| Provided records |
....

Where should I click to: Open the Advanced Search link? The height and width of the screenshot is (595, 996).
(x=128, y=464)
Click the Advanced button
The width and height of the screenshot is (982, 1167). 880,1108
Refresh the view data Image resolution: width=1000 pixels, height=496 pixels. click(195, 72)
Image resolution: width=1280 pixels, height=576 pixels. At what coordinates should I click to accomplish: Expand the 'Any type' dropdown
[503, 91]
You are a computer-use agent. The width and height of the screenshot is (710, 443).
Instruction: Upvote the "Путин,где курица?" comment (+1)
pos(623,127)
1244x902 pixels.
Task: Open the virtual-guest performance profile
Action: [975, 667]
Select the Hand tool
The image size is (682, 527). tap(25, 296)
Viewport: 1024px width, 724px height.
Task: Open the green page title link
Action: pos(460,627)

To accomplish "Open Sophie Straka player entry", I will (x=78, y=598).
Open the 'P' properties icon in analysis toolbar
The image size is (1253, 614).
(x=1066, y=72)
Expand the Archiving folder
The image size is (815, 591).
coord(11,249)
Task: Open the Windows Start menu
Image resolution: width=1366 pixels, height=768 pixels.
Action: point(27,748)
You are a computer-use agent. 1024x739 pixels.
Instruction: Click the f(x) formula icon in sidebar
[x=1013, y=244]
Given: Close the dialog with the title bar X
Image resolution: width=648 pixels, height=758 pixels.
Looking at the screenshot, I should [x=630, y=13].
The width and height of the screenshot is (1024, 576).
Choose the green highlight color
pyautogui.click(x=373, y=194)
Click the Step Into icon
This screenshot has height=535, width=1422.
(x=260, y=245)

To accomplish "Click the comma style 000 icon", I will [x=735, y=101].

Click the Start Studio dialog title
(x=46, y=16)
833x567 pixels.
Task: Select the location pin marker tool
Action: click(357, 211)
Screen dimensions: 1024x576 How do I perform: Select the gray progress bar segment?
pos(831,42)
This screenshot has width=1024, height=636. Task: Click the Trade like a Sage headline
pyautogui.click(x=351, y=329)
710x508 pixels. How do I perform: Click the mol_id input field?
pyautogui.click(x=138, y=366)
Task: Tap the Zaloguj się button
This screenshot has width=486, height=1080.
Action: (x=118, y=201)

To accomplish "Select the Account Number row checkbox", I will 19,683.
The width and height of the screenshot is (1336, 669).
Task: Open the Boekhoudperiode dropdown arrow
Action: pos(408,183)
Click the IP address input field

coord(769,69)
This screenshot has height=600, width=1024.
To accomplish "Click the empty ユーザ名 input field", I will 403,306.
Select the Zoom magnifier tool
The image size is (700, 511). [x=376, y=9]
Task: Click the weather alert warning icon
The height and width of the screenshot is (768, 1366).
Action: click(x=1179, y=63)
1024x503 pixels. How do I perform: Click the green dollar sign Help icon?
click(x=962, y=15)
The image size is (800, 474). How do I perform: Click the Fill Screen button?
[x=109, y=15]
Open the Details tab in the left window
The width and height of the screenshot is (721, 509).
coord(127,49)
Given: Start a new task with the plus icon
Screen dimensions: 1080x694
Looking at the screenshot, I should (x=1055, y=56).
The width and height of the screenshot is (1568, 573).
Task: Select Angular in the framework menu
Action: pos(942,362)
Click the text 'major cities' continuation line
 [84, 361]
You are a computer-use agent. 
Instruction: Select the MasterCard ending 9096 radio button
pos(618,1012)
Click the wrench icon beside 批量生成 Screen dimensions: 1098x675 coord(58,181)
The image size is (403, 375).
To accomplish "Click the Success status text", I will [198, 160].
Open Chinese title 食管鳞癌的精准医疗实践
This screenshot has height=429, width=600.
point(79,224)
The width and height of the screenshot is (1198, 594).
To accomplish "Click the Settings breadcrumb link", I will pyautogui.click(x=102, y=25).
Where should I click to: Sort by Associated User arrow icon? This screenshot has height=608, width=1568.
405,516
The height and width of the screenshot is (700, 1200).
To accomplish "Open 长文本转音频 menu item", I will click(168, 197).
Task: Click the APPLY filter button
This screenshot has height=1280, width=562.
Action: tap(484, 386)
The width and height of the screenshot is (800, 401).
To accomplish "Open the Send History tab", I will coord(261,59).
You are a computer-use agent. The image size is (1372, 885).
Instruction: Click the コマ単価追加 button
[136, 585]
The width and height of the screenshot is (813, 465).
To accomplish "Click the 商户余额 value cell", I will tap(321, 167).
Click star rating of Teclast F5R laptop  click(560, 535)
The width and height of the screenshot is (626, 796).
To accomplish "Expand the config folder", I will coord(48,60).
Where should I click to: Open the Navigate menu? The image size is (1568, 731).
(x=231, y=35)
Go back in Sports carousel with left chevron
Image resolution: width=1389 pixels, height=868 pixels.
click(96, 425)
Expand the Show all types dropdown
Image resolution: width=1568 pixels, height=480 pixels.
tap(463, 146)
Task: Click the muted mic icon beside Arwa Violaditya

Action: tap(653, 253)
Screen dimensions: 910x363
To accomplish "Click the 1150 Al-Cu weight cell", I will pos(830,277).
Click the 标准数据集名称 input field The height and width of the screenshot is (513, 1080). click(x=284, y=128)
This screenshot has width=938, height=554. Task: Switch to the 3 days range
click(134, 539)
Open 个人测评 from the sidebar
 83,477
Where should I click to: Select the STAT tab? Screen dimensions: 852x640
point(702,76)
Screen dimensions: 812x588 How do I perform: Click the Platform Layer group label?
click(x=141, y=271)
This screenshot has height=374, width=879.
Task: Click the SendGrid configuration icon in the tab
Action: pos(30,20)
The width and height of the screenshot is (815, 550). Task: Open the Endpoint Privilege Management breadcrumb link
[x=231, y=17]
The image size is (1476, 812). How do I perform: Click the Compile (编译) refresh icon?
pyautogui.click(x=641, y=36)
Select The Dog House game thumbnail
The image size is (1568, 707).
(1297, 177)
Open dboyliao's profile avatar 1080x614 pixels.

....

| Work required |
Working from the entries above, filter out every line that lacks "cell" and copy what remains.

| Solution for this exercise |
To accomplish "Click the 商户余额 value cell", I will tap(321, 167).
To accomplish "Click the 1150 Al-Cu weight cell", I will pos(830,277).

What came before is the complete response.